What is a Huffman tree?
Given N weights as N leaf nodes, a binary tree is constructed, and if the weighted path length (WPL) of the tree reaches a minimum, such a binary tree is called an optimal binary tree, also known as a Huffman tree. Huffman tree is the tree with shortest weighted path length, and the nodes with larger weights are closer to the root.
Figure 1 A Huffman tree
1. Path and Path Length
A path between child or grandchild nodes reachable from a node down in a tree is called a path.
For example, the path from the root node to node b in Figure 1 is called a path.
For each node in a path, the path length is incremented by 1. If the number of root nodes is 1, then the path length from root node to Lth node is L-1.
For example, the path length from root node to node c in Figure 1 is 4 - 1 = 3.

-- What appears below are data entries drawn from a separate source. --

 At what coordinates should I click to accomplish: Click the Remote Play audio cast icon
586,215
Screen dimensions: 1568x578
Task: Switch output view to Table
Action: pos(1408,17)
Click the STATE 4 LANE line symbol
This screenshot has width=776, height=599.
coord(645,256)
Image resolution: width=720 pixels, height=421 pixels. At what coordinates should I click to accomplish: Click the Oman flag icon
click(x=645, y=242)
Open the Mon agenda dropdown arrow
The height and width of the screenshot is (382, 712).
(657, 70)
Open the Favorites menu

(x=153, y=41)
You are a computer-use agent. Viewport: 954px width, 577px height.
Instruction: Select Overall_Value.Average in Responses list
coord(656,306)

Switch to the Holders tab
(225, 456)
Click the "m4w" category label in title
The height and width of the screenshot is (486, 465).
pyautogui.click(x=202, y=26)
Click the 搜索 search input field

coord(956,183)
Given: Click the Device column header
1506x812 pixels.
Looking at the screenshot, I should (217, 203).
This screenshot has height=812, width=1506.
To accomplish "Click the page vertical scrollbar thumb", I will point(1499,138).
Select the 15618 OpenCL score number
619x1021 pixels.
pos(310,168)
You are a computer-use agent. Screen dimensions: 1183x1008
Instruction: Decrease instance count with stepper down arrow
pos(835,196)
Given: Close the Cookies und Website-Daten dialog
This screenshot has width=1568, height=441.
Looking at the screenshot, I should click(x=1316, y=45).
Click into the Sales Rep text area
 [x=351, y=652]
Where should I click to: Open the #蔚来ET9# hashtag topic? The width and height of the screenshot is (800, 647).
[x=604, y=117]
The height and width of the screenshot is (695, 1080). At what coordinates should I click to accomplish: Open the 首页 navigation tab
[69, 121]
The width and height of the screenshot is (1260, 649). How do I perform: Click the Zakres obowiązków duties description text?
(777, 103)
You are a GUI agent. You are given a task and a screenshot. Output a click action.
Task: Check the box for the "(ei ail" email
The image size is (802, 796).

2. Weight of nodes and weighted path length
If a node in a tree is assigned a value with some meaning, this value is called the node's weight.
For example, the weights of abcd nodes in Figure 1 are 12, 5, 6, and 21, respectively.
The weighted path length of a node is the product of the path length from the root node to the node and the weight of the node.
For example, the weighted path length of node c in Figure 1 is 3 * 6 = 18.
3. Weighted Path Length of Trees
The weighted path length of a tree is defined as the sum of the weighted path lengths of all leaf nodes, and is denoted as WPL.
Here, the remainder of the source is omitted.